After all, the Mavs had more turnovers (five) than field goals (three, on 19 attempts) in the final frame, which is a pretty good recipe for letting a 13-point lead early in the quarter evaporate.
Their go-to guys didn’t get the job done. Dirk Nowitzki was only 1-of-5 in the fourth quarter and had missed three midrange jumpers in the previous three minutes. Monta Ellis, whose back has been bothering him, was 0-of-4 with two turnovers in the fourth.
But it was still strange logic to put the ball in Vince Carter’s hands on the final possession and ask the 36-year-old sixth man to pull out the win. The result: Atlanta 88, Dallas 87.

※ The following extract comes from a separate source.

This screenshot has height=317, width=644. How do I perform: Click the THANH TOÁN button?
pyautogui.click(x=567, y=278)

"We were looking to get Vince the ball and get him a good shot," Carlisle said, offering no elaboration on the thought process behind the play call.
They got Carter the ball. He did not get a good shot -- a contested 22-footer that didn’t even draw iron and thudded off the backboard below the rim as the buzzer sounded.

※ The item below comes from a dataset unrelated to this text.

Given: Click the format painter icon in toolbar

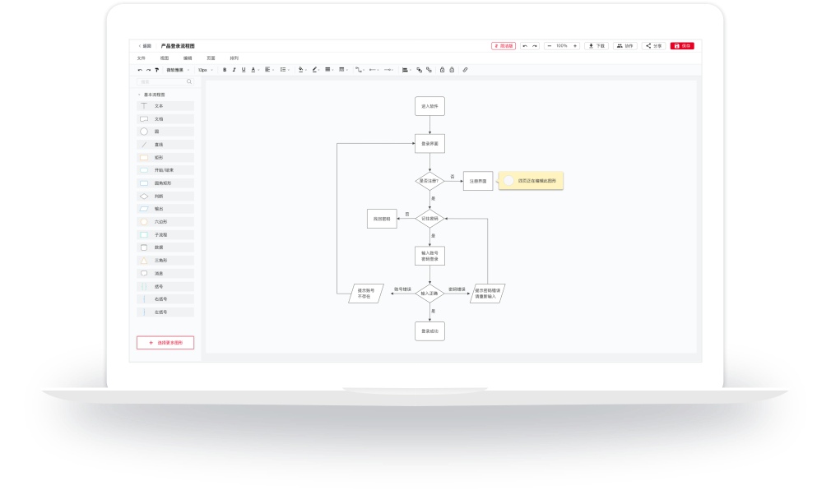Looking at the screenshot, I should [x=156, y=70].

It was an ugly ending to a hideous offensive quarter for the Mavs, who looked lost after point guard Jose Calderon left the game due to a right-ankle injury that puts his status in question for Saturday’s home game against the Minnesota Timberwolves.
On the final possession, Nowitzki set a pick for Carter on the block opposite of where Shawn Marion was inbounding the ball. Carter came up through the key to catch the ball on the right wing, with both of his feet on the 3-point line. After pausing for a second, Carter launched a heavily contested, off-balance jumper.
Nowitzki was a spectator on the weak side after setting his pick. Ellis was just in the way. After being double-teamed before the inbounds pass, Ellis ended up a few feet to Carter’s right, allowing his defender to easily clog Carter’s path to the basket if he wanted to drive to his right.
Even with Nowitzki and Ellis struggling down the stretch, it was a puzzling decision to put the game in Carter’s hands, and perhaps Carlisle wasn't completely honest about the intent of the play.
After all, Carter has struggled basically all season, shooting just 38.3 percent from the floor. And he’s had an awful week, going 9-of-33 from the floor (27.3 percent) in three games.
Carter has hit a bunch of clutch shots in his career, but he’s a complementary player at this point in his career, not a crunch-time, go-to guy. According to NBA.com’s stats, Carter was 2-of-8 last season in the final 10 seconds when the score was within three points. He’s now 0-for-2 this season.